X
Home & Office

ACCC endorses network congestion pricing

Australian Competition and Consumer Commission chairman Rod Sims has welcomed the suggestion that ISPs begin charging customers for speeds, not just data.
Written by Josh Taylor, Contributor

Australian Competition and Consumer Commission (ACCC) chairman Rod Sims has welcomed a proposal by Telstra for internet service providers to begin looking at charging for services on data speed tiers.

Telstra's group managing director of products, marketing, and innovation, Kate McKenzie, this week called for the telecommunications industry to debate the merits of network operators managing traffic by charging customers based on the speed and time they wanted to use the service rather than just the data.

Sims said in a speech to the Australian-Israel Chamber of Commerce in Brisbane on Thursday that he advocated the telcos looking into traffic management practices.

"As a long time advocate of congestion pricing for a range of other infrastructure networks, I welcome this call," he said. "Australians are consuming more audiovisual content than ever before, and providers are diversifying the ways in which they deliver the content depending on the type, scale, and reach of the services they are providing."

"These developments have the potential to stimulate pro-competitive outcomes, and increase consumer choice and quality of experience. This additional content, however, requires capacity, which can cause network congestion."

But he warned that while traffic management tools could be helpful to reduce congestion, it could also harm competition from over the top players whose traffic would be regarded as a lower priority.

"Where traffic management practices are implemented, however, network providers should ensure that such practices are transparent and customers can easily understand the implications of these practices on the service they receive," he said.

"In addition, given the rate of change in these markets and the potential for some players to use market power in one market to gain leverage in another, markets can tip toward anti-competitive structures and outcomes in a very short space of time. There is a risk that the current diversity of services and participants could quickly dissipate or consolidate."

Telstra has begun trialling throttling peer-to-peer services for ADSL customers in a small part of Victoria. The company did not reveal this to the public, however, until it was leaked to the media.

Telstra was also the subject of another concern of Sims. He said that this year, the ACCC will review fixed services and determine for how much longer the ACCC needs to regulate the services over Telstra's copper network.

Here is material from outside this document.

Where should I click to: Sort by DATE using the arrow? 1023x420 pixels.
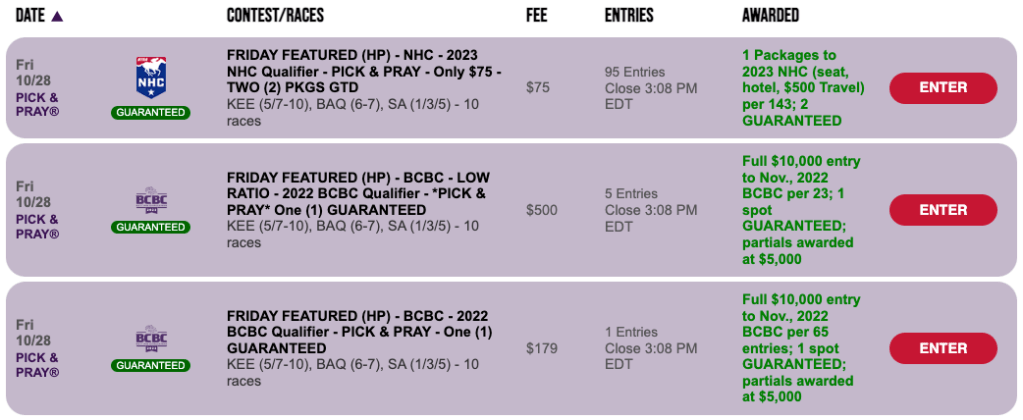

The rollout of the National Broadband Network (NBN) in its current form will see customers move off the copper network over to the NBN. While this would remove the need for the network to be regulated at the end of the NBN rollout, Sims noted that Telstra may seek to argue that wholesale ADSL prices need to rise in order to accommodate the reduction in customers on the network.

"Telstra is likely to argue that, with the NBN rolling out, prices will need to rise as fewer services will be supplied over the same infrastructure," he said. "Alternatively, competitors may argue that the values of Telstra's assets need to be reduced to reflect their increasing obsolescence."

He noted, however, that this all may change after the September 14 federal election.